A federal judge is to decide whether a James Bond fan is right or wrong for expecting all the James Bond films ever made should have been included in a 50th anniversary box-set.
Mary J. Johnson of Washington is suing MGM after she bought the Bond 50 set from Amazon for $106.44 on the promise that on the box it was stated that it included ‘All the Bond films gathered together for the first time’.
However, on discovering that it did not including the 1967 version of ‘Casino Royale’, not 1983’s ‘Never Say Never Again’, Ms Johnson felt she had been misled.
A class action suit from Ms. Johnson and others who feel similarly duped will now be presented in court, with the judge set to decide whether the case should be allowed to move forward.
There are a number of issues at stake in the case, some resulting from the language used in the marketing of the product, to whether the aforementioned missing Bond films should even be considered Bond films at all.
Many Bond buffs would argue that the spoof ‘Casino Royale’, which starred David Niven, Peter Sellers and Woody Allen, and was produced by Columbia Pictures, not Eon, and ‘Never Say Never Again’, also produced outside of MGM, are not official Bond canon.
However, Ms.

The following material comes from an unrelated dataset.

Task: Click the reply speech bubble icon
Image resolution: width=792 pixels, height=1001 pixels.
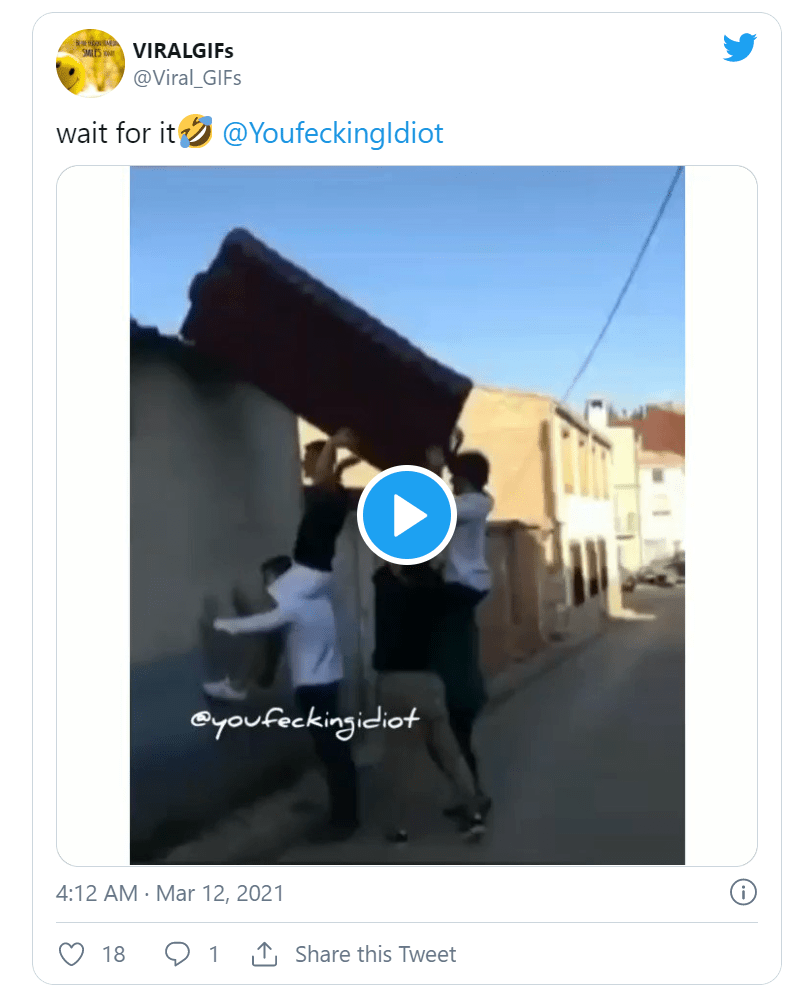Action: pos(177,954)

Johnson’s lawyer Alexander Kleinberg says that because of the marketing strap, which reads ‘All of the Bond films gathered for the first time in this one-of-a-kind box set — every gorgeous girl, nefarious villain and charismatic star from Sean Connery, the legendary actor who started it all’, all should mean all.
He says Johnson would not have bought the set had she known that the films weren’t included, adding: “To prove that a practice is deceptive, neither intent to deceive nor actual deception is required.

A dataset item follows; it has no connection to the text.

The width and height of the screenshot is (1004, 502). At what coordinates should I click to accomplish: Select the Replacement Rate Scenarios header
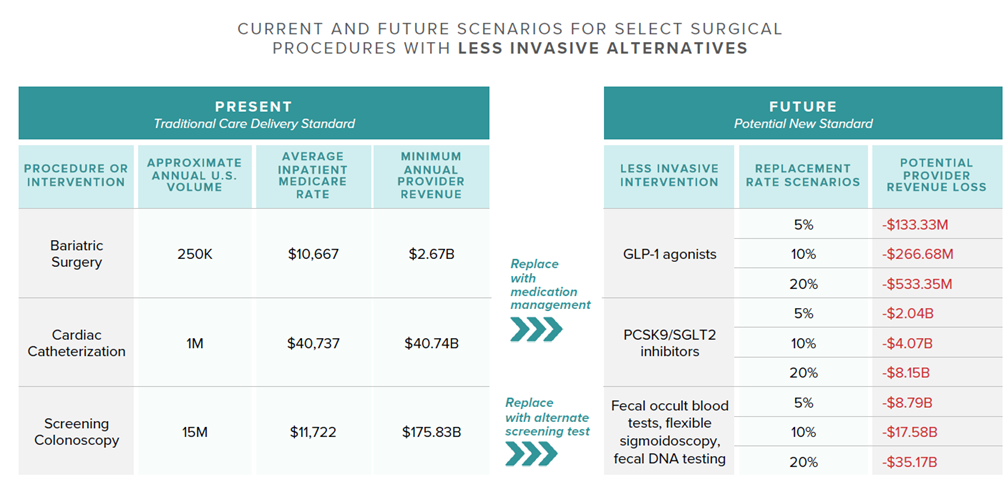click(x=802, y=175)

“The all-encompassing language on the face of the Sets creates an affirmative misstatement.
“The question is whether the conduct has the capacity to deceive a substantial portion of the public.”

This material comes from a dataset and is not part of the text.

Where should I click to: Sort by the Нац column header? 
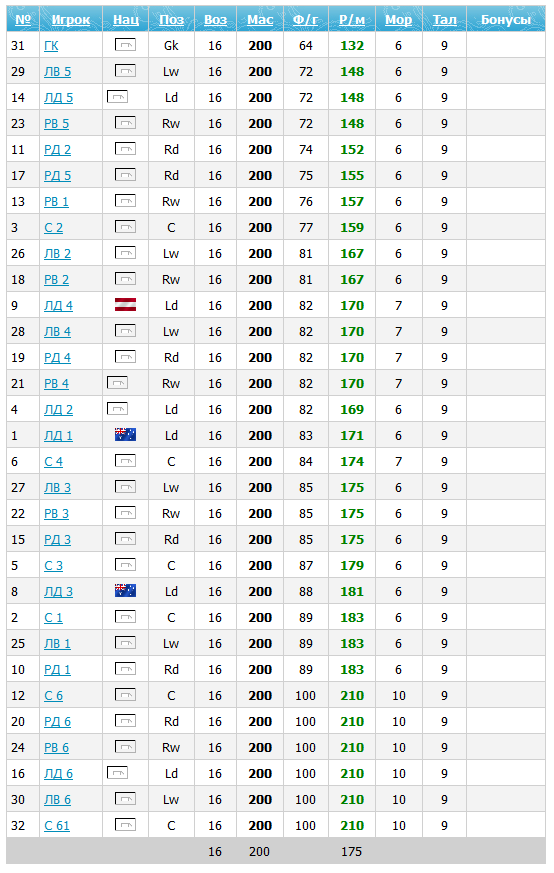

In a motion to dismiss the case, MGM said ‘no reasonable purchaser would expect that a box set would contain films that are not included on the list of titles clearly printed on its packaging’.
Kleinberg counters that the list of films printed on the packaging was ‘barely readable print’ and that ‘More importantly, it impermissibly imposes on that reasonable purchaser the obligation to be a James Bond expert who would know every single James Bond film ever produced, marketed, and sold’.
A hearing will take place on May 26.